I am trying to do a bunch of things that tend to take up memory. Basically I am passing various images to a feature extractor and then passing those encodings to 3 LSTMs for inference. I pass the feature extractors and the 3 LSTMs to cuda before calling the function that takes as input the images and the models.
I apply gc.collect() and torch.cuda.emtpy_cache() at the end of every forward pass. But I still notice that the GPU memory occupied seems to be increasing. At first few images it is at 3.5 GB and remains there and then after some more iterations it is at 6.7GB and it keeps increasing even though the number of images is low. I even put a try except statement to catch the out of memory error and carry on, but it still doesnt clear the GPU memory…
del(gpu_tensor) also does not help, neither does gpu_tensor.cpu()
I try to run the LSTMs in a different GPU by passing it and the tensor to another gpu index but I get a cublas runtime error:library not initialised. Deleting ~/.nv folder during and before runtime did not help.

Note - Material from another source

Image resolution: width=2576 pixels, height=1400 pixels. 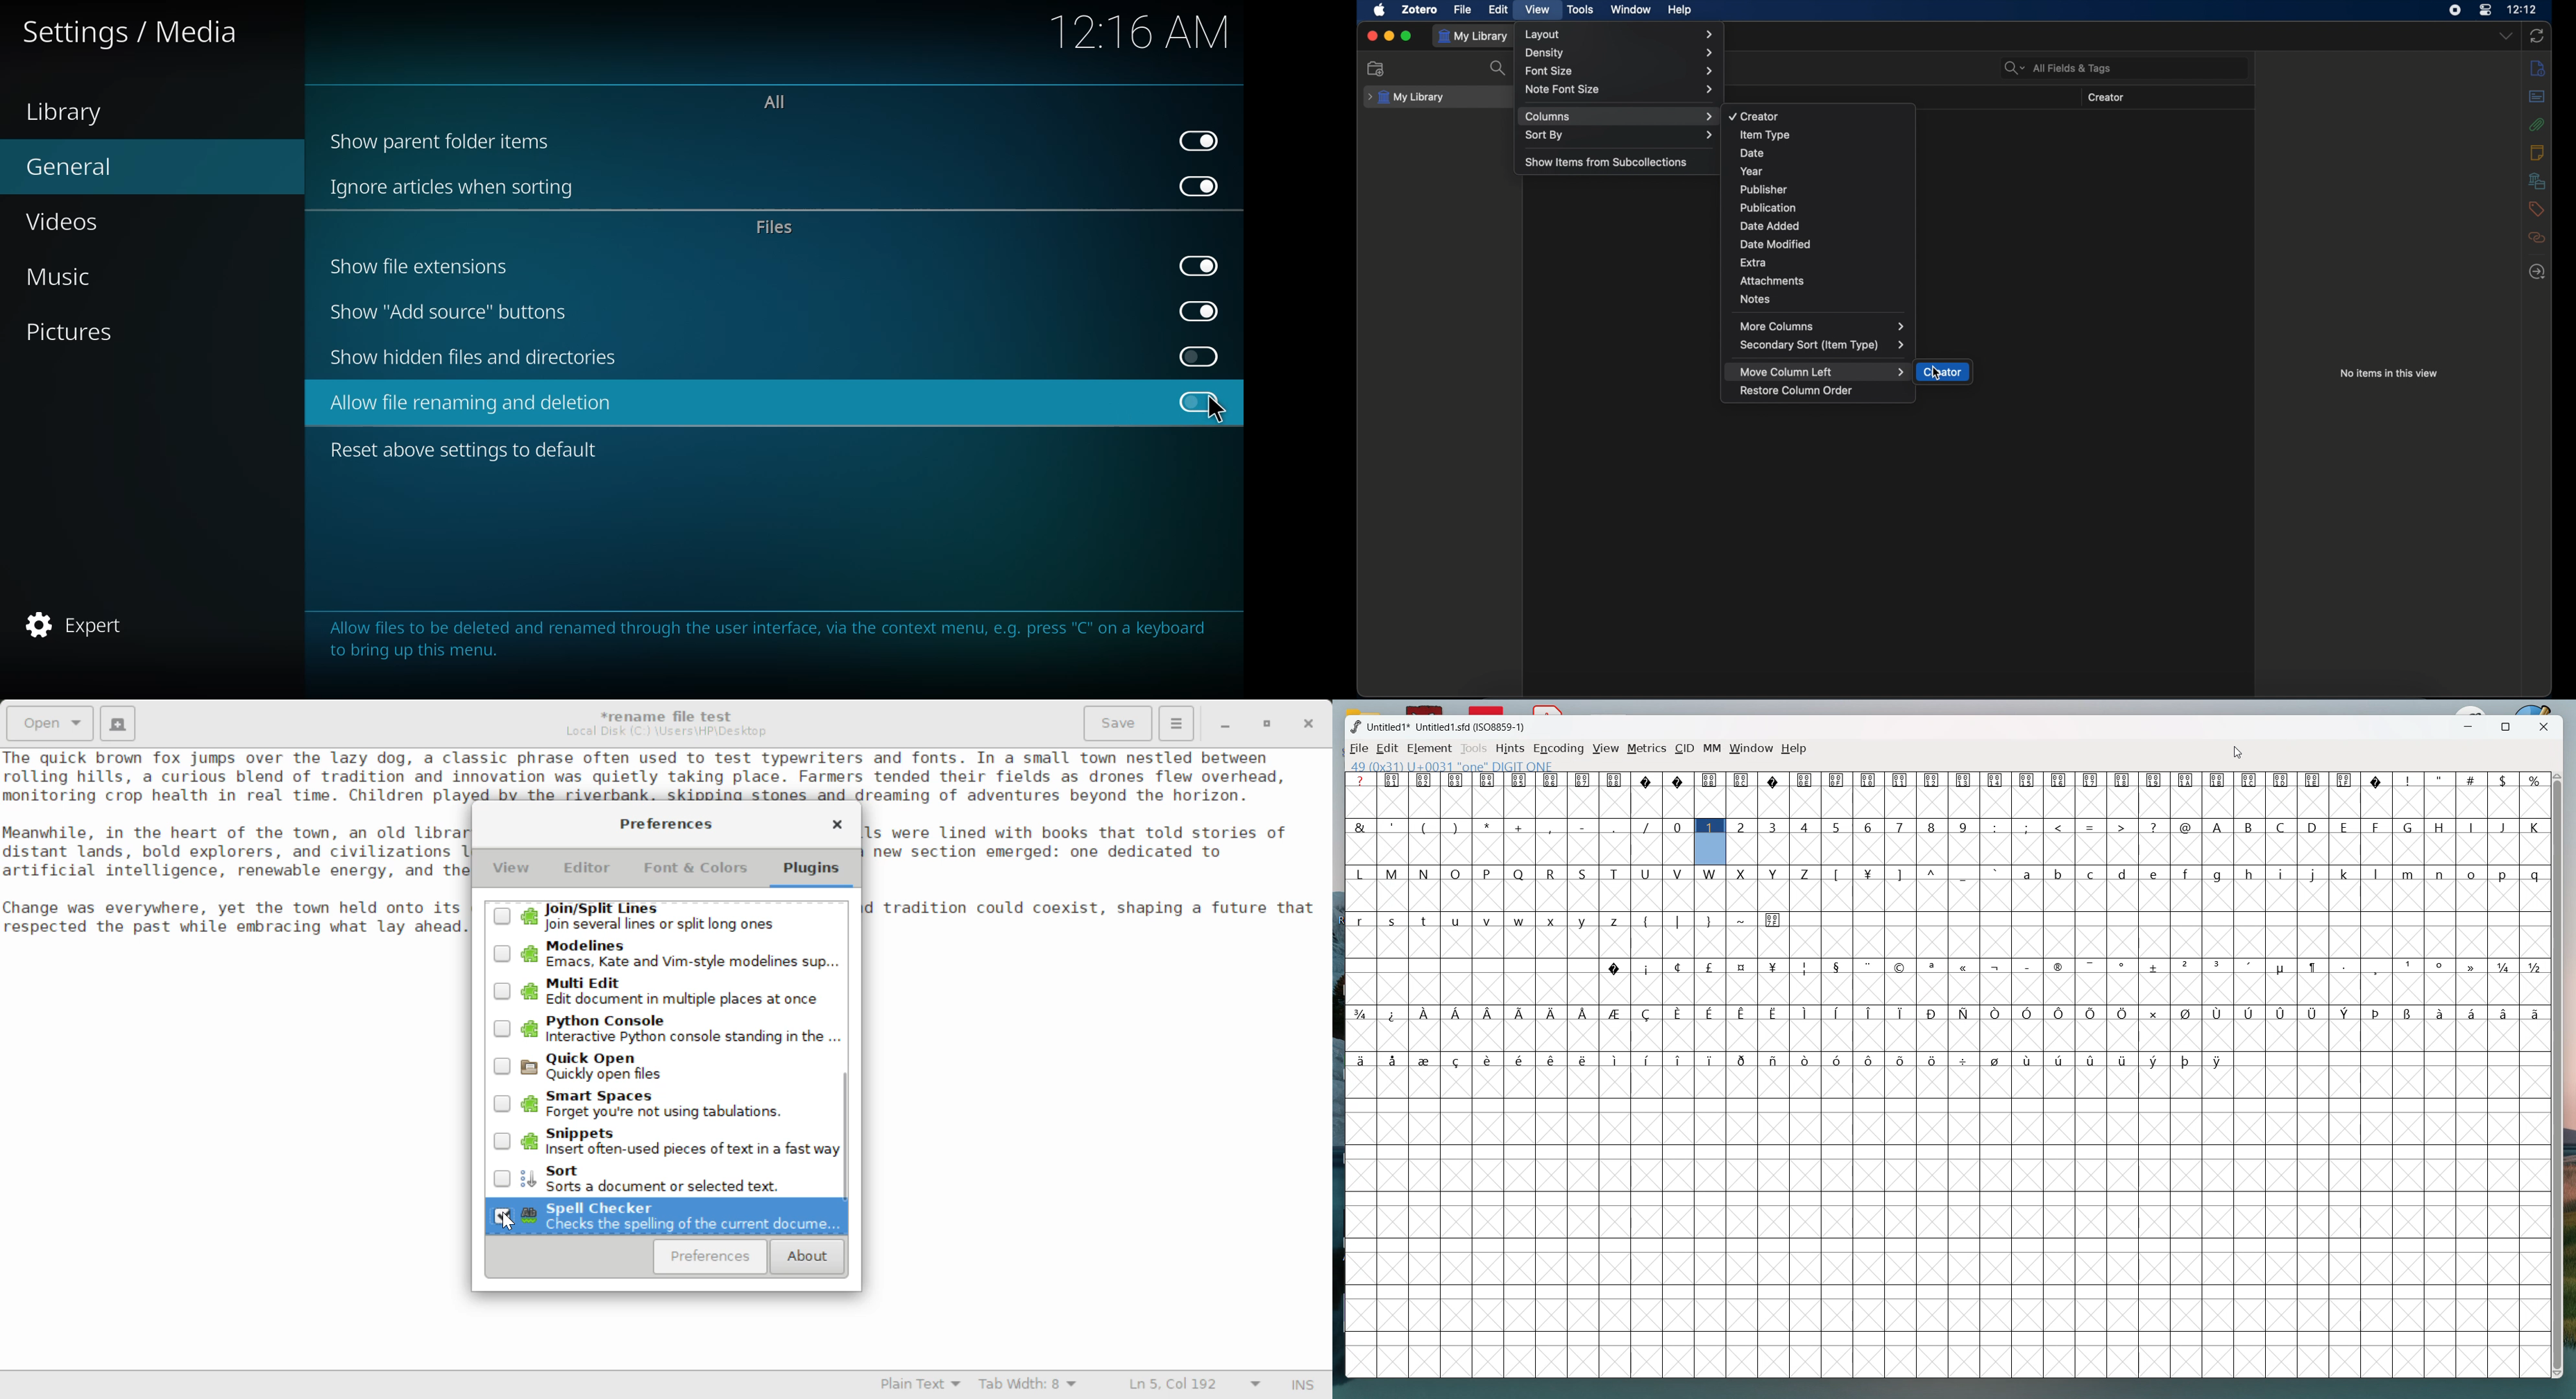 What do you see at coordinates (2535, 873) in the screenshot?
I see `q` at bounding box center [2535, 873].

The code is difficult to understand with abbreviated var names and commented code. But in general, you should use Variable(tensor, volatile=True) when testing. Upon seeing volatile inputs, backward graph won’t be constructed. So it will save a lot of memory. Also, it is worth noting that torch.cuda.empty_cache() is never solution to OOM. It doesn’t increase the amount of free memory you can use.